Consciente de cela et dans le souci de partager son savoir-faire, la coopérative Ya Dïyi s’est engagée à vulgariser le métier d’apiculteur. Cela, pour contribuer à la diversification de l’économie congolaise et à la lutte contre la pauvreté. Et pour atteindre ses objectifs, elle a créé un centre de formation en apiculture professionnelle dénommé Ya Dïyi-Ya Dïyi. La structure située au carrefour de la maison commune de Loandjili est ouverte à tout le monde et donne aussi des notions de base en gestion d’entreprises pour une formation complète.

La coopérative Ya Dïyi encourage les Congolais à la pratique de cette activité rentable mais tout en ayant en amont une formation pour une connaissance des techniques mais aussi du fait que l’apiculture professionnelle est une activité verte, une activité respectueuse de l’environnement. 

Tchiv Tchivongo, chargé de la communication et de la formation de la coopérative a expliqué : «Pratiquer l’apiculture c’est élever les abeilles, leur offrir une habitation. En le faisant on gagne les produits de la ruche et on doit protèger l’abeille». Appuyant ces propos, Justin Goma Gabou, président et promoteur de cette coopérative a aussi précisé : «L’apiculture ce n’est pas abattre un arbre et prendre du miel. Celui qui agit ainsi fait de la cueillette. Un apiculteur récolte le miel parce ce qu’il y a une ruche. Avec l’apiculture on peut se développer sans détruire la nature et il faut apprendre à le faire». Outre la formation qui va aussi contribuer à l’atteinte des Objectifs de développement durable, la coopérative fabrique, dans sa propre usine, et propose des ruches respectueuses de l’environnement. Celles-ci ont été présentées également lors de la sensibilisation.
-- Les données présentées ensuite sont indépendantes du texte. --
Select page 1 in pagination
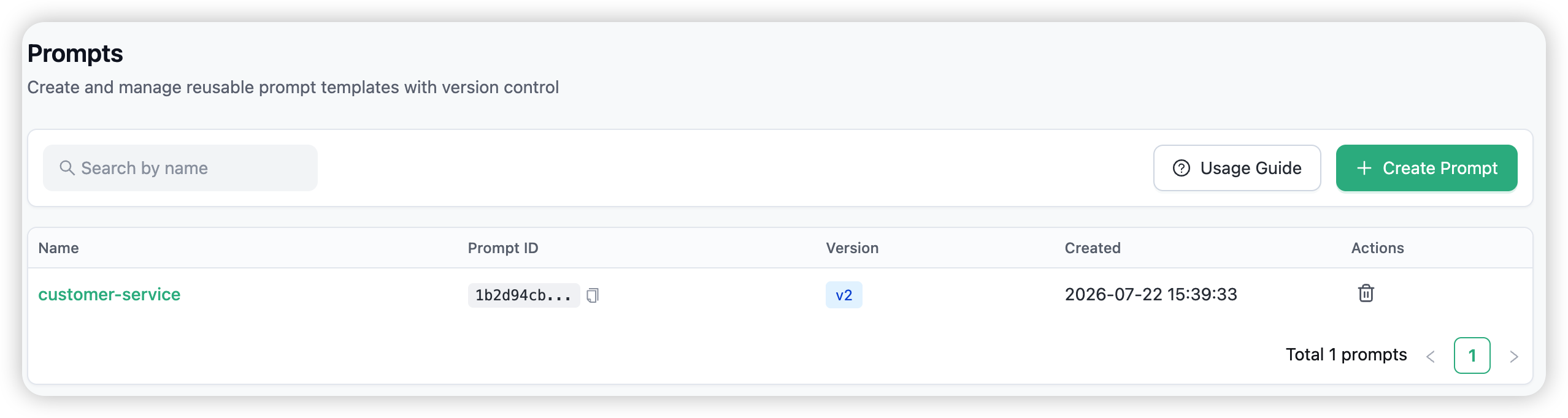1568x418 pixels. point(1472,355)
Par ailleurs, la coopérative entend faire du Congo un pays producteur de miel et des autres produits de la ruche. Cela est possible, d’après le président de la coopérative, du fait que le pays dispose des atouts. En effet, comme les autres pays d’Afrique, on trouve au Congo l’abeille la plus agressive mais la plus productrice au monde.  Selon Gabou, produits à grande échelle, le miel et les autres produits de la ruche peuvent contribuer au développement du Congo  à l’exemple de Cuba dont la vente du miel et des autres produits de la ruche génère 11 milliards de recettes.

Notons que la coopérative Ya Dïyi dispose de 2000 ruches, dans les départements du Kouilou et de la Bouenza, dont bon nombre ont déjà été colonisées, c’est-à-dire sont déjà porteurs de miel. L’organisation entend poursuivre la sensibilisation sur le métier d’apiculteur dans les autres départements du pays.